When you finally understand why your pain behaves the way it does, you can choose treatments tailored to the biology instead of hoping something helps.

A patient in Boca Raton with sharp, localized rib pain (nociceptive) needs different tools than someone whose burning leg pain follows a nerve pattern (neuropathic), or someone whose pain is widespread and unpredictable regardless of imaging (nociplastic).

Knowing the mechanism is the difference between chasing symptoms and creating long-term change.

Summary

Pain in EDS is not random, mysterious, or “in your head.” It is a reflection of how connective tissue, nerves, and the central nervous system interact over time.

Most people with EDS experience a blend of:

• Nociceptive (tissue) pain

• Neuropathic (nerve) pain

• Nociplastic (sensitized) pain

Understanding these mechanisms helps you choose better treatments and finally feel like your body makes sense, not because the pain disappears overnight, but because you’re no longer fighting in the dark.

References

1. Tinkle, B. et al. (2021). Hypermobile Ehlers-Danlos Syndrome. GeneReviews. https://www.ncbi.nlm.nih.gov/books/NBK1279/

2. Oaklander, A. L., & Klein, M. M. (2013). Evidence of small-fiber polyneuropathy in unexplained, juvenile-onset widespread pain syndromes. Pediatrics.

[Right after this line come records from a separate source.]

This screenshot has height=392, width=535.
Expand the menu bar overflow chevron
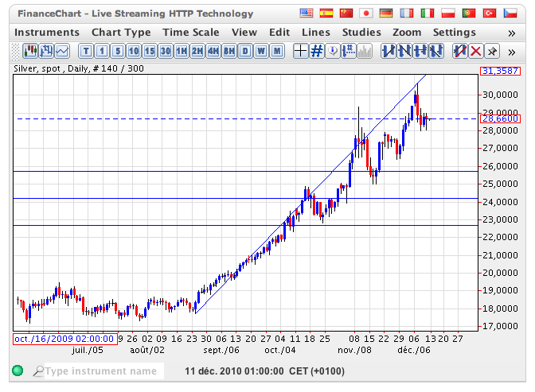coord(512,32)
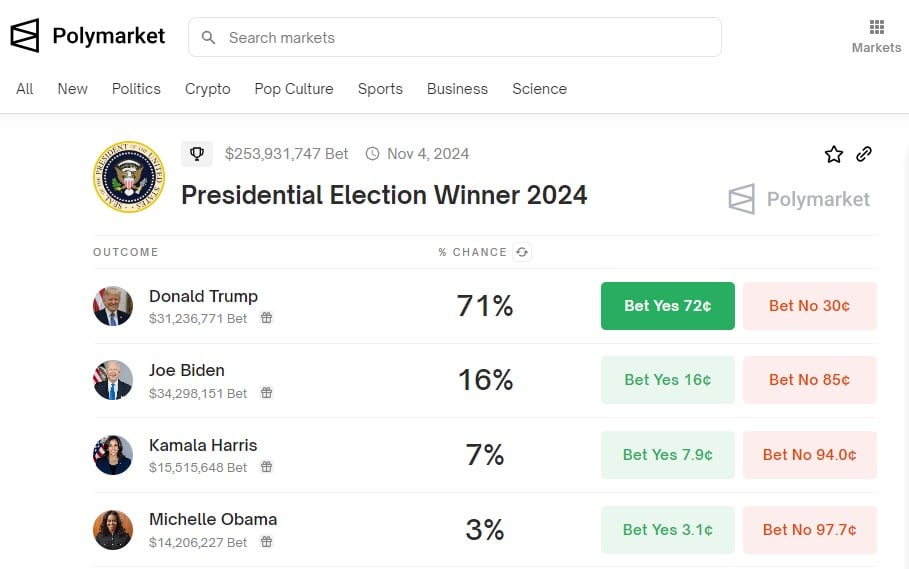Screen dimensions: 909x569
Task: Click the gift icon under Donald Trump
Action: [x=266, y=318]
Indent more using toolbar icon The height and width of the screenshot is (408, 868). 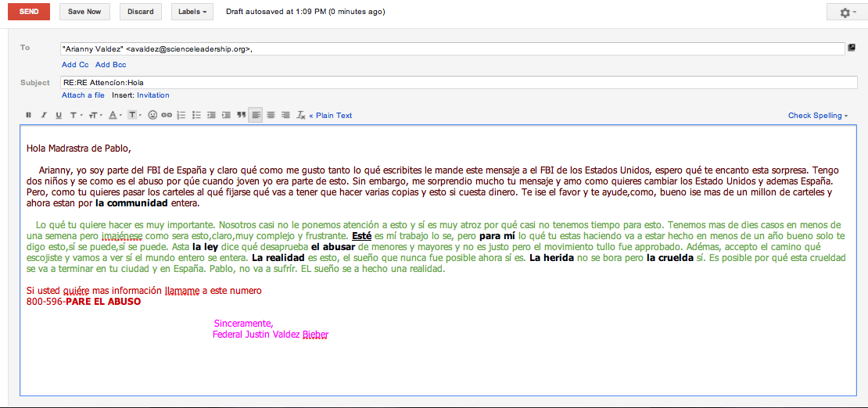coord(226,116)
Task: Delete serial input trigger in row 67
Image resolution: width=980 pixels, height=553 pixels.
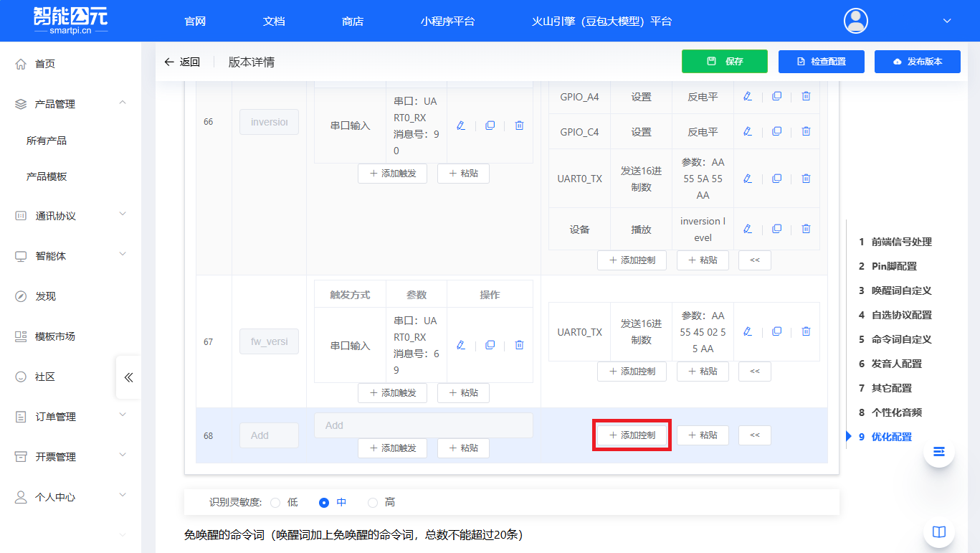Action: click(519, 345)
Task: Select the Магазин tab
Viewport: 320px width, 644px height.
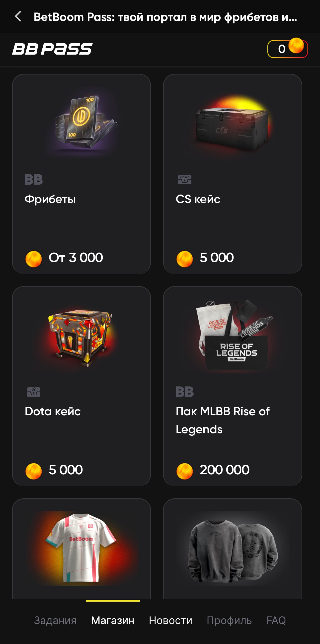Action: (113, 621)
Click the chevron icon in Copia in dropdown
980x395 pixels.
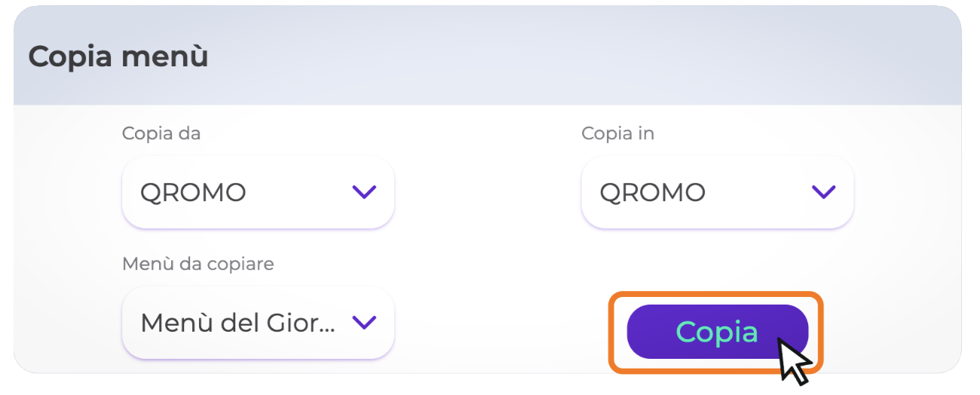pos(823,192)
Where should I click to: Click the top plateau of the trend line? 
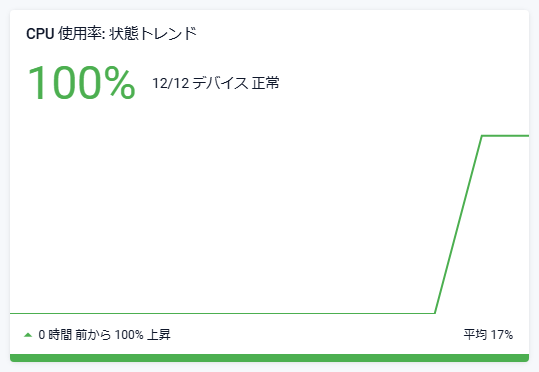[x=505, y=136]

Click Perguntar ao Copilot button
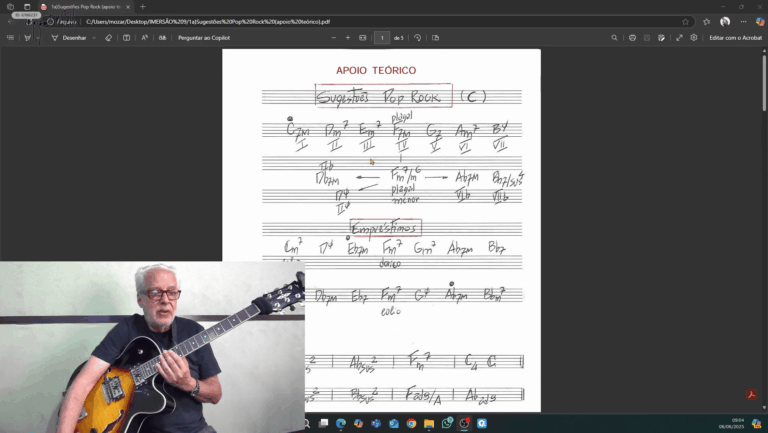(x=204, y=38)
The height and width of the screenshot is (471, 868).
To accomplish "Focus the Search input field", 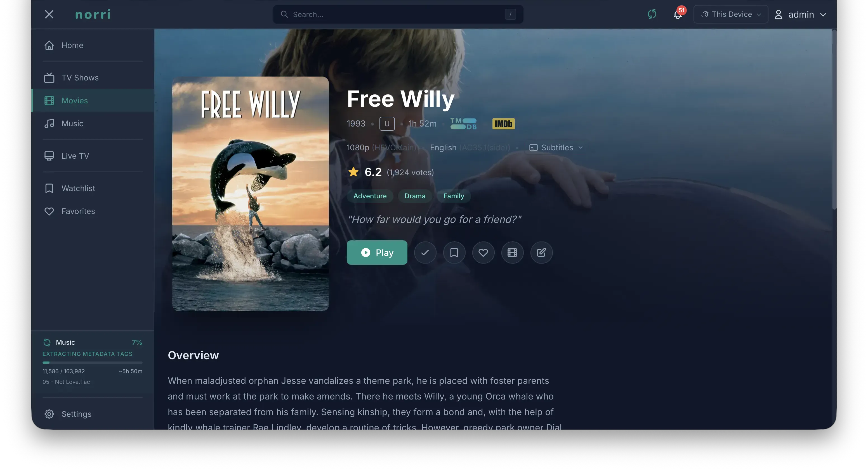I will coord(398,14).
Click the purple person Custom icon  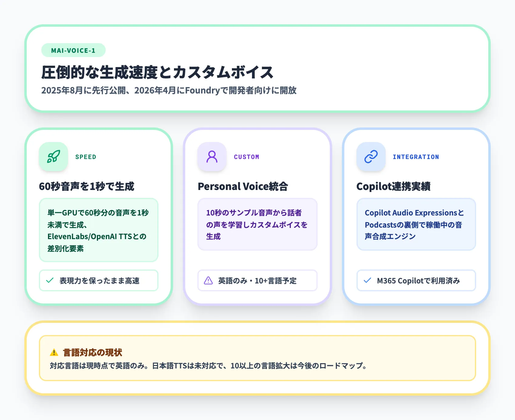pos(212,157)
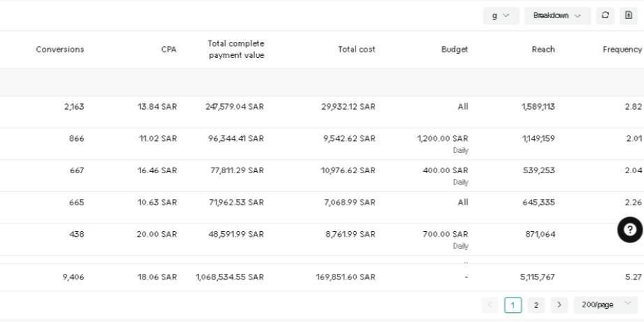The height and width of the screenshot is (322, 644).
Task: Open the help question mark button
Action: click(630, 230)
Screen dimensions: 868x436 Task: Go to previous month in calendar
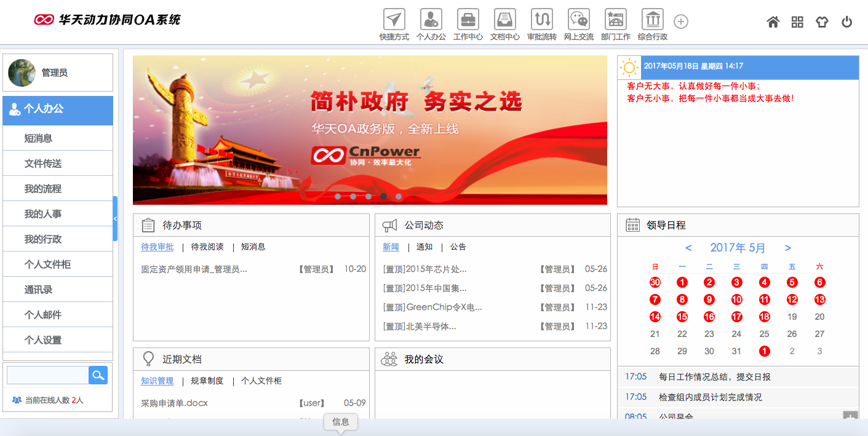pyautogui.click(x=688, y=248)
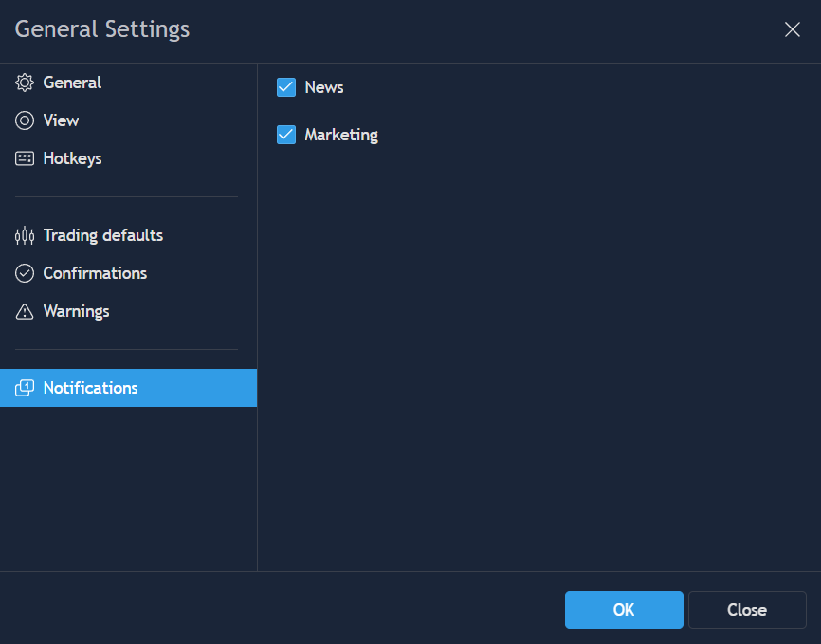
Task: Disable the Marketing notifications checkbox
Action: tap(286, 135)
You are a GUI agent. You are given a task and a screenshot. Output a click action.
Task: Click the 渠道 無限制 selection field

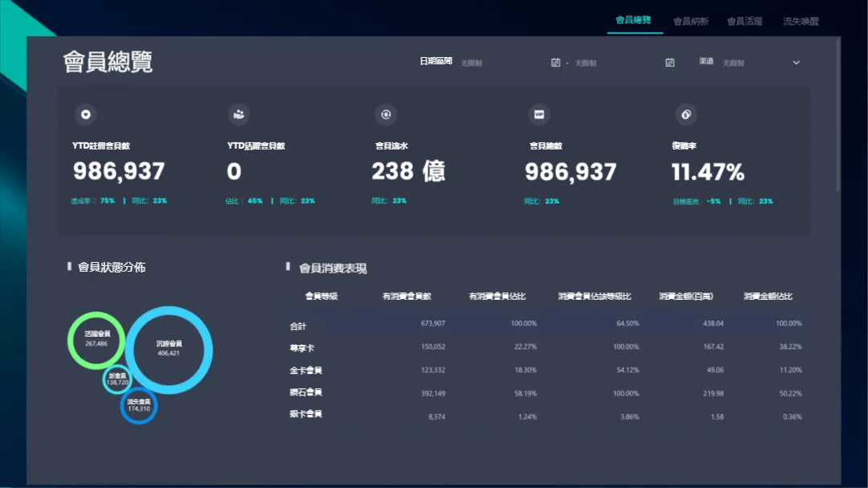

3. International Association for the Study of Pain. (n.d.). Terminology. https://www.iasp-pain.org/resources/terminology/

4. Mayer, T. G., Neblett, R., Cohen, H. et al. (2012). The Development and Psychometric Validation of the Central Sensitization Inventory. Pain Practice. https://onlinelibrary.wiley.com/doi/abs/10.1111/papr.13411

Disclaimer

This blog is for educational purposes only and does not replace individualized medical advice. Always consult a licensed healthcare provider or a physical therapist experienced in EDS before starting any new exercise, treatment plan, or pain management strategy.